**GOAL OF THE EXERCISE**
For the records below, reproduce exactly the line that contains "The image size is (679, 1509)." and all subsequent lines, with nothing left out and nothing added.

(Records from a data collection)
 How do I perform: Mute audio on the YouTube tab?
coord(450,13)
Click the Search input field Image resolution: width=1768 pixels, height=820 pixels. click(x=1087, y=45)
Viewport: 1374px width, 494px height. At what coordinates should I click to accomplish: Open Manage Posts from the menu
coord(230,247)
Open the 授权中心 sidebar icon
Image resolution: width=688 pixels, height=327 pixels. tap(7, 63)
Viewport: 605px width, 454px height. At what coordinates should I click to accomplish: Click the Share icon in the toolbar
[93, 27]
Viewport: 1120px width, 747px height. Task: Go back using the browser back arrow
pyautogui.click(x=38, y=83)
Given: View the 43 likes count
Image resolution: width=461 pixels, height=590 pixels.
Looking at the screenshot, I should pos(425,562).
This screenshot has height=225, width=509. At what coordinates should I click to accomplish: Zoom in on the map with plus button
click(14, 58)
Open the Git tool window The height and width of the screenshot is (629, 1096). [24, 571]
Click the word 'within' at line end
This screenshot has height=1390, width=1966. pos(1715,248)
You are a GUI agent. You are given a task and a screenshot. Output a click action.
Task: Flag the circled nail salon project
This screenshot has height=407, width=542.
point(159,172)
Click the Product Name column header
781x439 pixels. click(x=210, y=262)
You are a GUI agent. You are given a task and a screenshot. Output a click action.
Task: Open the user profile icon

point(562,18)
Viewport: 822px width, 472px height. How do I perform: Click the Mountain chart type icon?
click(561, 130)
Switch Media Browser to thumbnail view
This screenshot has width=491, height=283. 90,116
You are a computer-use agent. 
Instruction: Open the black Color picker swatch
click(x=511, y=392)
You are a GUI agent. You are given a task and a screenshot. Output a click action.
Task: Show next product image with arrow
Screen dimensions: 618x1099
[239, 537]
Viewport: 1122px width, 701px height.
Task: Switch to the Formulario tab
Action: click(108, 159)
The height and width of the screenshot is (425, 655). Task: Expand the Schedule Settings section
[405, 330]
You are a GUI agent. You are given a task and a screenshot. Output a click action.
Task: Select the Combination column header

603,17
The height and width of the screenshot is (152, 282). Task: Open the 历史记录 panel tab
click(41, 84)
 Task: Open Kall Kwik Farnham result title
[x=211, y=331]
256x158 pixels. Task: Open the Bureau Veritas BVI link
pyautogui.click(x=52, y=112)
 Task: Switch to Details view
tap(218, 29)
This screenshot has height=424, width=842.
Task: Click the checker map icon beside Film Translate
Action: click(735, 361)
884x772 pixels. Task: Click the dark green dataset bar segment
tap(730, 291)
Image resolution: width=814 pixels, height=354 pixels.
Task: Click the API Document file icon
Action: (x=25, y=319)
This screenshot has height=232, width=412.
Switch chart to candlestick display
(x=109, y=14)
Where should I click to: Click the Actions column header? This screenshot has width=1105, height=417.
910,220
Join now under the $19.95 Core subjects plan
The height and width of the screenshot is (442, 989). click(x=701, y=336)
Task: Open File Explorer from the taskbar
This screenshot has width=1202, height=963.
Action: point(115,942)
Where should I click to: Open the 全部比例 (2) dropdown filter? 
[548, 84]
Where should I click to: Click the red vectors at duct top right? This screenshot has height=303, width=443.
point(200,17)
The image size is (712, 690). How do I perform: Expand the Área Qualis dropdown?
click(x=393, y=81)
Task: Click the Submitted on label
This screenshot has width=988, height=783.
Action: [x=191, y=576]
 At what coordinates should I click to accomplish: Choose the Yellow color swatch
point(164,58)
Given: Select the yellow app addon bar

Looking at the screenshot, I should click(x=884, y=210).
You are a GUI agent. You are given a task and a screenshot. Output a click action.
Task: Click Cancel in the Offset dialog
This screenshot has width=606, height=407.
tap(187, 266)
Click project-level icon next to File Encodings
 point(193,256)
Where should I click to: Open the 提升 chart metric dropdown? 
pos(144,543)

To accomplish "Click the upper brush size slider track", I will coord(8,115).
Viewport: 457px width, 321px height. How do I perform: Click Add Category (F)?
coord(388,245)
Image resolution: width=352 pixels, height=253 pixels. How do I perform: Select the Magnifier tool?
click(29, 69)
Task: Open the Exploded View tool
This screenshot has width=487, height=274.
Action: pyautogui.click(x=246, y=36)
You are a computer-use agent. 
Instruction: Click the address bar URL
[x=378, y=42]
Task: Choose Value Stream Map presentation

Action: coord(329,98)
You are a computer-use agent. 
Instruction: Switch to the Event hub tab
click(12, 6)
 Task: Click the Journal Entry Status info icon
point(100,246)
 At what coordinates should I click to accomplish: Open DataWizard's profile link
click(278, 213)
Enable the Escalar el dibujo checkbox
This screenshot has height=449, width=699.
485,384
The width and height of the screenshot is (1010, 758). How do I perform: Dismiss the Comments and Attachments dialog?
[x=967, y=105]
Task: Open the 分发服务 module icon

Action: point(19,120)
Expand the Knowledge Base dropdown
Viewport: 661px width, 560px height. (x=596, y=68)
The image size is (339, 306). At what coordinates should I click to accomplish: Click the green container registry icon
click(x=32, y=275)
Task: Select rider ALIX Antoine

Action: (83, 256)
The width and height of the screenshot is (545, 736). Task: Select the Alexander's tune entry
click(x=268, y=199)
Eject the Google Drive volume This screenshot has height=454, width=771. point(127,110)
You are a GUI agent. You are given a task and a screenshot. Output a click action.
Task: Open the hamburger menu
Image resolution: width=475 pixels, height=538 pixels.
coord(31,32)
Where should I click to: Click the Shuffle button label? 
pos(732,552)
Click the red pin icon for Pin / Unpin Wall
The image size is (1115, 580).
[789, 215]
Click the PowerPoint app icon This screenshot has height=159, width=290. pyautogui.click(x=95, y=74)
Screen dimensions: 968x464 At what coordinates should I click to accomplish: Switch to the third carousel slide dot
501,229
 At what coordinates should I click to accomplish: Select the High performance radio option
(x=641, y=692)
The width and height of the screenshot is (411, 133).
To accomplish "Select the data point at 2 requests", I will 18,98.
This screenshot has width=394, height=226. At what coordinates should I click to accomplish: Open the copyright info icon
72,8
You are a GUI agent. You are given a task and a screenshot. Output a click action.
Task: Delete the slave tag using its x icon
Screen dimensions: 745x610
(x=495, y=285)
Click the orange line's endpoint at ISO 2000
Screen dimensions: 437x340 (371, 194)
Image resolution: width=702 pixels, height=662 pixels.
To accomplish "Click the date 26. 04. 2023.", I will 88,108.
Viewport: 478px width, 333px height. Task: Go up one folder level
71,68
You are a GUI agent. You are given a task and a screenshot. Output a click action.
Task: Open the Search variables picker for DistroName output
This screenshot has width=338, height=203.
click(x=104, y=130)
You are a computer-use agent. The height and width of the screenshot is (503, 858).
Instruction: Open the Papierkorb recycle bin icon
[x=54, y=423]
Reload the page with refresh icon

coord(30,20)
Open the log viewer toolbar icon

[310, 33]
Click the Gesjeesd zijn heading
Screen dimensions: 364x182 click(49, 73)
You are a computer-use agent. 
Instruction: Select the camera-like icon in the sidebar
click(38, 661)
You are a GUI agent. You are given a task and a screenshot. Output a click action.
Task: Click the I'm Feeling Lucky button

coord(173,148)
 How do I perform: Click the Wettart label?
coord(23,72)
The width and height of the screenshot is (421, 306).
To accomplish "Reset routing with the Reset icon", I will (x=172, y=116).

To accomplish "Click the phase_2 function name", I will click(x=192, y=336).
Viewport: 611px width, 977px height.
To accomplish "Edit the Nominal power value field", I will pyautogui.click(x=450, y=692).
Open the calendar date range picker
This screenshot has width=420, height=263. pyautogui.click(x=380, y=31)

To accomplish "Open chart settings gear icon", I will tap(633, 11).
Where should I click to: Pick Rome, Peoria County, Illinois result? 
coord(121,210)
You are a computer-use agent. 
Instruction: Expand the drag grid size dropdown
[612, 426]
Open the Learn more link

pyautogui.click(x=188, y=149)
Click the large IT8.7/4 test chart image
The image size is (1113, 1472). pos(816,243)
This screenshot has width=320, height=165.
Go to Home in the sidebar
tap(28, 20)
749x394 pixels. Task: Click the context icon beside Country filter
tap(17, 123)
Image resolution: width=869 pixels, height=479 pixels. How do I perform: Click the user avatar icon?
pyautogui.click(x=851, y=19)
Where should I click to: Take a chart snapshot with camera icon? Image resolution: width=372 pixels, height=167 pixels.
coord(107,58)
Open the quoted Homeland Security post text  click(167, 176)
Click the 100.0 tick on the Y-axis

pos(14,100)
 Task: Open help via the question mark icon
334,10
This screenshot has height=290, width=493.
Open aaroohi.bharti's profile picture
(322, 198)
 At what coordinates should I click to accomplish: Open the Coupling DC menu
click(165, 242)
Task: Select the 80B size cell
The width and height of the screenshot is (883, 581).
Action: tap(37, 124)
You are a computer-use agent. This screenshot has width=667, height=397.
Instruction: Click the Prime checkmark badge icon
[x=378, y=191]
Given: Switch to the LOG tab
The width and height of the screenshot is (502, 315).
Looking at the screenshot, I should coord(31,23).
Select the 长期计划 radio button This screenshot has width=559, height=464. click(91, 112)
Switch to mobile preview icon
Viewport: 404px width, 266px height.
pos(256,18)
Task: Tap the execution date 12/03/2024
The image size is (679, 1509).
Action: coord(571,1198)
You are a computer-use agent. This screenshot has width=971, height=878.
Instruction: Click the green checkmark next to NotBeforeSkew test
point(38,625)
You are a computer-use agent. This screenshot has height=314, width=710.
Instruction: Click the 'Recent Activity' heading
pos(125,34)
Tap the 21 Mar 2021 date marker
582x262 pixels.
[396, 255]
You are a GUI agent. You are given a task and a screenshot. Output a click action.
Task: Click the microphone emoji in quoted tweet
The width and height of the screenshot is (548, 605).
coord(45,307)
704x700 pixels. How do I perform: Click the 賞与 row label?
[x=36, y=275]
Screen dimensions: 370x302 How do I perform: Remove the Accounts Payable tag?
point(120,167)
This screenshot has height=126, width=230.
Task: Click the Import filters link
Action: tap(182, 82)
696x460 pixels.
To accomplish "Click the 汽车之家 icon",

**ANSWER TO THIS PROBLEM**
The image size is (679, 1509).
Action: coord(571,1198)
You are a computer-use agent. This screenshot has width=971, height=878.
Instruction: Click the green checkmark next to NotBeforeSkew test
point(38,625)
You are a computer-use agent. This screenshot has height=314, width=710.
Instruction: Click the 'Recent Activity' heading
pos(125,34)
Tap the 21 Mar 2021 date marker
582x262 pixels.
[396, 255]
You are a GUI agent. You are given a task and a screenshot. Output a click action.
Task: Click the microphone emoji in quoted tweet
The width and height of the screenshot is (548, 605).
coord(45,307)
704x700 pixels. How do I perform: Click the 賞与 row label?
[x=36, y=275]
Screen dimensions: 370x302 How do I perform: Remove the Accounts Payable tag?
point(120,167)
This screenshot has height=126, width=230.
Task: Click the Import filters link
Action: tap(182, 82)
696x460 pixels.
To accomplish "Click the 汽车之家 icon",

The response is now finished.